BEGIN Material supplied
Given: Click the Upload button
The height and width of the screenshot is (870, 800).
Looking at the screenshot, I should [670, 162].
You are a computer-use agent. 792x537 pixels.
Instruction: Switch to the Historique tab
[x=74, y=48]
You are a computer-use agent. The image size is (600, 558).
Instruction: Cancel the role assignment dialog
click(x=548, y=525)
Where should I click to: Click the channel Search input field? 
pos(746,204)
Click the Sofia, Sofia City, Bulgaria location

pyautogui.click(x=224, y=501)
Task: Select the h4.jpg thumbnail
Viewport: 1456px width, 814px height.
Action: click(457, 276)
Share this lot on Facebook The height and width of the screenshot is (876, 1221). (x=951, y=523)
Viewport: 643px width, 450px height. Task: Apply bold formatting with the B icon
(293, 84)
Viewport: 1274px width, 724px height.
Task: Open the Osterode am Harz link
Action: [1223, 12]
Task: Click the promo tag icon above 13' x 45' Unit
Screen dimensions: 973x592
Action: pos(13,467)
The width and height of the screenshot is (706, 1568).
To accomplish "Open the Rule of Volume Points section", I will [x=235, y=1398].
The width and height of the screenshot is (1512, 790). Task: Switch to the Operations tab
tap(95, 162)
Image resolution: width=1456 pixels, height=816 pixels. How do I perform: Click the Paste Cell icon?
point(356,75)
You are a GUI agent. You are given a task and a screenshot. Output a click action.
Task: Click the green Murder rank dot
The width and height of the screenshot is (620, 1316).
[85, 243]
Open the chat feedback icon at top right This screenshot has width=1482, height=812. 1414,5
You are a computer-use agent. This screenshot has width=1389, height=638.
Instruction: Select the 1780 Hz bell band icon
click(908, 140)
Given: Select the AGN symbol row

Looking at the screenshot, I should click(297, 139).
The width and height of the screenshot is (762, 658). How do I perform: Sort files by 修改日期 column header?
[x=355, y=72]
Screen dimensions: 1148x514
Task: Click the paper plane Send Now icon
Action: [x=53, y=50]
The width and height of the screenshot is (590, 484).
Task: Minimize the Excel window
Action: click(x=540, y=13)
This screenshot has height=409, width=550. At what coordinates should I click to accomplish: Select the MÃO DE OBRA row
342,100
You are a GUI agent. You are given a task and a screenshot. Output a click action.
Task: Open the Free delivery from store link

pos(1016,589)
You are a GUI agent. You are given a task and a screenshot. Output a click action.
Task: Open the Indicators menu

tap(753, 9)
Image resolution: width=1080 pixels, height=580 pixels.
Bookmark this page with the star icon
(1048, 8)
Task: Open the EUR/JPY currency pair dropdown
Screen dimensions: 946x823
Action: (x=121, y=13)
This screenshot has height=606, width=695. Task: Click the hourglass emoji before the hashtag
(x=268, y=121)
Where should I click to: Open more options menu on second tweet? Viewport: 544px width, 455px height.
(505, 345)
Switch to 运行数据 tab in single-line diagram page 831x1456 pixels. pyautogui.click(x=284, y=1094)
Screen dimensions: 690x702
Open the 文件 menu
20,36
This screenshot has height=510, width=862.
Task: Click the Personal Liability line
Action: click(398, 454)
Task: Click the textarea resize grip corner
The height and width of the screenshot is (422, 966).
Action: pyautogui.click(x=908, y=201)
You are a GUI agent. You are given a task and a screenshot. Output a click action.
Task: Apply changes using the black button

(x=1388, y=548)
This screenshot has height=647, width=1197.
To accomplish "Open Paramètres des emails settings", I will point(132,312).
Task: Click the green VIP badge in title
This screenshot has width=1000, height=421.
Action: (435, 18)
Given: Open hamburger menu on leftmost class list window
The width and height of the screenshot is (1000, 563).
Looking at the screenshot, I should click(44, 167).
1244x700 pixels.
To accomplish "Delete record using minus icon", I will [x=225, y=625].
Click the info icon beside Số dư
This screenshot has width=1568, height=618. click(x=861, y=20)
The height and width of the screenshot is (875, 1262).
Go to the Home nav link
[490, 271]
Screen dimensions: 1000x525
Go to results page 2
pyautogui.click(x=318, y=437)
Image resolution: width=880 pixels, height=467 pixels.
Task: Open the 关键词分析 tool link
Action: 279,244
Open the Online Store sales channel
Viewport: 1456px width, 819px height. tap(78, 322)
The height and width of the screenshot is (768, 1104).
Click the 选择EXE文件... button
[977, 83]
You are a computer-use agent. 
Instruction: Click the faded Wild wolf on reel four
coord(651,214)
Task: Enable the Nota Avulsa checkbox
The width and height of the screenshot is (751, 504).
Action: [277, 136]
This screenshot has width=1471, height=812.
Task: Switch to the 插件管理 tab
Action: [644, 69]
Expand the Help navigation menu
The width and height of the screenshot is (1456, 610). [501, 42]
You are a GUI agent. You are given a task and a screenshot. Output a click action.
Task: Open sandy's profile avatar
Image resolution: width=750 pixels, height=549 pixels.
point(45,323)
END Material supplied
All of the data above should be reproduced exactly.

Given: Click the Upload button
The height and width of the screenshot is (870, 800).
Looking at the screenshot, I should [670, 162].
You are a computer-use agent. 792x537 pixels.
Instruction: Switch to the Historique tab
[x=74, y=48]
You are a computer-use agent. The image size is (600, 558).
Instruction: Cancel the role assignment dialog
click(x=548, y=525)
Where should I click to: Click the channel Search input field? 
pos(746,204)
Click the Sofia, Sofia City, Bulgaria location

pyautogui.click(x=224, y=501)
Task: Select the h4.jpg thumbnail
Viewport: 1456px width, 814px height.
Action: click(457, 276)
Share this lot on Facebook The height and width of the screenshot is (876, 1221). (x=951, y=523)
Viewport: 643px width, 450px height. Task: Apply bold formatting with the B icon
(293, 84)
Viewport: 1274px width, 724px height.
Task: Open the Osterode am Harz link
Action: [1223, 12]
Task: Click the promo tag icon above 13' x 45' Unit
Screen dimensions: 973x592
Action: pos(13,467)
The width and height of the screenshot is (706, 1568).
To accomplish "Open the Rule of Volume Points section", I will [x=235, y=1398].
The width and height of the screenshot is (1512, 790). Task: Switch to the Operations tab
tap(95, 162)
Image resolution: width=1456 pixels, height=816 pixels. How do I perform: Click the Paste Cell icon?
point(356,75)
You are a GUI agent. You are given a task and a screenshot. Output a click action.
Task: Click the green Murder rank dot
The width and height of the screenshot is (620, 1316).
[85, 243]
Open the chat feedback icon at top right This screenshot has width=1482, height=812. 1414,5
You are a computer-use agent. This screenshot has width=1389, height=638.
Instruction: Select the 1780 Hz bell band icon
click(908, 140)
Given: Select the AGN symbol row

Looking at the screenshot, I should click(297, 139).
The width and height of the screenshot is (762, 658). How do I perform: Sort files by 修改日期 column header?
[x=355, y=72]
Screen dimensions: 1148x514
Task: Click the paper plane Send Now icon
Action: [x=53, y=50]
The width and height of the screenshot is (590, 484).
Task: Minimize the Excel window
Action: click(x=540, y=13)
This screenshot has height=409, width=550. At what coordinates should I click to accomplish: Select the MÃO DE OBRA row
342,100
You are a GUI agent. You are given a task and a screenshot. Output a click action.
Task: Open the Free delivery from store link

pos(1016,589)
You are a GUI agent. You are given a task and a screenshot. Output a click action.
Task: Open the Indicators menu

tap(753, 9)
Image resolution: width=1080 pixels, height=580 pixels.
Bookmark this page with the star icon
(1048, 8)
Task: Open the EUR/JPY currency pair dropdown
Screen dimensions: 946x823
Action: (x=121, y=13)
This screenshot has height=606, width=695. Task: Click the hourglass emoji before the hashtag
(x=268, y=121)
Where should I click to: Open more options menu on second tweet? Viewport: 544px width, 455px height.
(505, 345)
Switch to 运行数据 tab in single-line diagram page 831x1456 pixels. pyautogui.click(x=284, y=1094)
Screen dimensions: 690x702
Open the 文件 menu
20,36
This screenshot has height=510, width=862.
Task: Click the Personal Liability line
Action: click(398, 454)
Task: Click the textarea resize grip corner
The height and width of the screenshot is (422, 966).
Action: pyautogui.click(x=908, y=201)
You are a GUI agent. You are given a task and a screenshot. Output a click action.
Task: Apply changes using the black button

(x=1388, y=548)
This screenshot has height=647, width=1197.
To accomplish "Open Paramètres des emails settings", I will point(132,312).
Task: Click the green VIP badge in title
This screenshot has width=1000, height=421.
Action: (435, 18)
Given: Open hamburger menu on leftmost class list window
The width and height of the screenshot is (1000, 563).
Looking at the screenshot, I should click(44, 167).
1244x700 pixels.
To accomplish "Delete record using minus icon", I will [x=225, y=625].
Click the info icon beside Số dư
This screenshot has width=1568, height=618. click(x=861, y=20)
The height and width of the screenshot is (875, 1262).
Go to the Home nav link
[490, 271]
Screen dimensions: 1000x525
Go to results page 2
pyautogui.click(x=318, y=437)
Image resolution: width=880 pixels, height=467 pixels.
Task: Open the 关键词分析 tool link
Action: 279,244
Open the Online Store sales channel
Viewport: 1456px width, 819px height. tap(78, 322)
The height and width of the screenshot is (768, 1104).
Click the 选择EXE文件... button
[977, 83]
You are a computer-use agent. 
Instruction: Click the faded Wild wolf on reel four
coord(651,214)
Task: Enable the Nota Avulsa checkbox
The width and height of the screenshot is (751, 504).
Action: [277, 136]
This screenshot has width=1471, height=812.
Task: Switch to the 插件管理 tab
Action: [644, 69]
Expand the Help navigation menu
The width and height of the screenshot is (1456, 610). [501, 42]
You are a GUI agent. You are given a task and a screenshot. Output a click action.
Task: Open sandy's profile avatar
Image resolution: width=750 pixels, height=549 pixels.
point(45,323)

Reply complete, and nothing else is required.